Aim of the exercise >> Please locate each line below that contains the word "screenshot" and copy those lines.

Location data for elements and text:
|---|

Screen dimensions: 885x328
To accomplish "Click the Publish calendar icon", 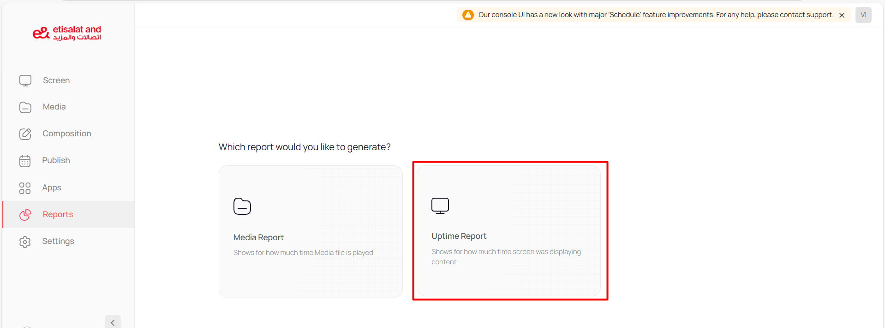I will point(25,161).
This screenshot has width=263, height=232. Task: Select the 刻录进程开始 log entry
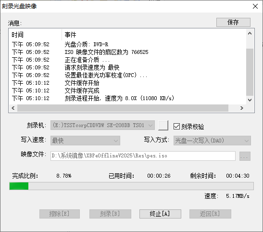tap(119, 98)
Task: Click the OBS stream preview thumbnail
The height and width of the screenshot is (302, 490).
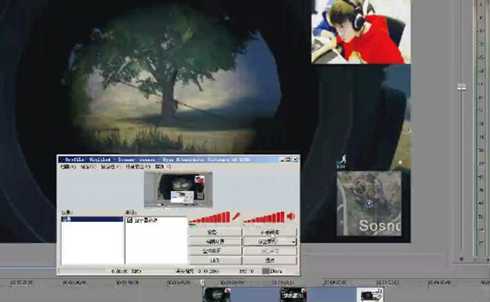Action: (x=178, y=190)
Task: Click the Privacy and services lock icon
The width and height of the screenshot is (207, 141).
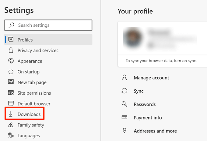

|---|

Solution for this task >>
This screenshot has width=263, height=232. Task: Select the 刻录进程开始 log entry
The height and width of the screenshot is (302, 490).
The width and height of the screenshot is (207, 141).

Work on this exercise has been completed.